Material provided:
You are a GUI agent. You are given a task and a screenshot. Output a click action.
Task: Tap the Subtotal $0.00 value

==

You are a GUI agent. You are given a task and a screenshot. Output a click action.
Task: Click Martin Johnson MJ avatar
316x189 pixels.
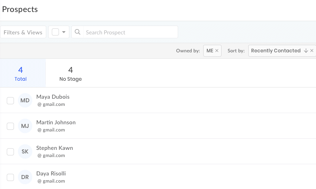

Instructions for the task:
Go through the material above and output exactly the lines from the one containing "Task: Click Martin Johnson MJ avatar" through the one containing "316x189 pixels.".

Response:
Task: Click Martin Johnson MJ avatar
316x189 pixels.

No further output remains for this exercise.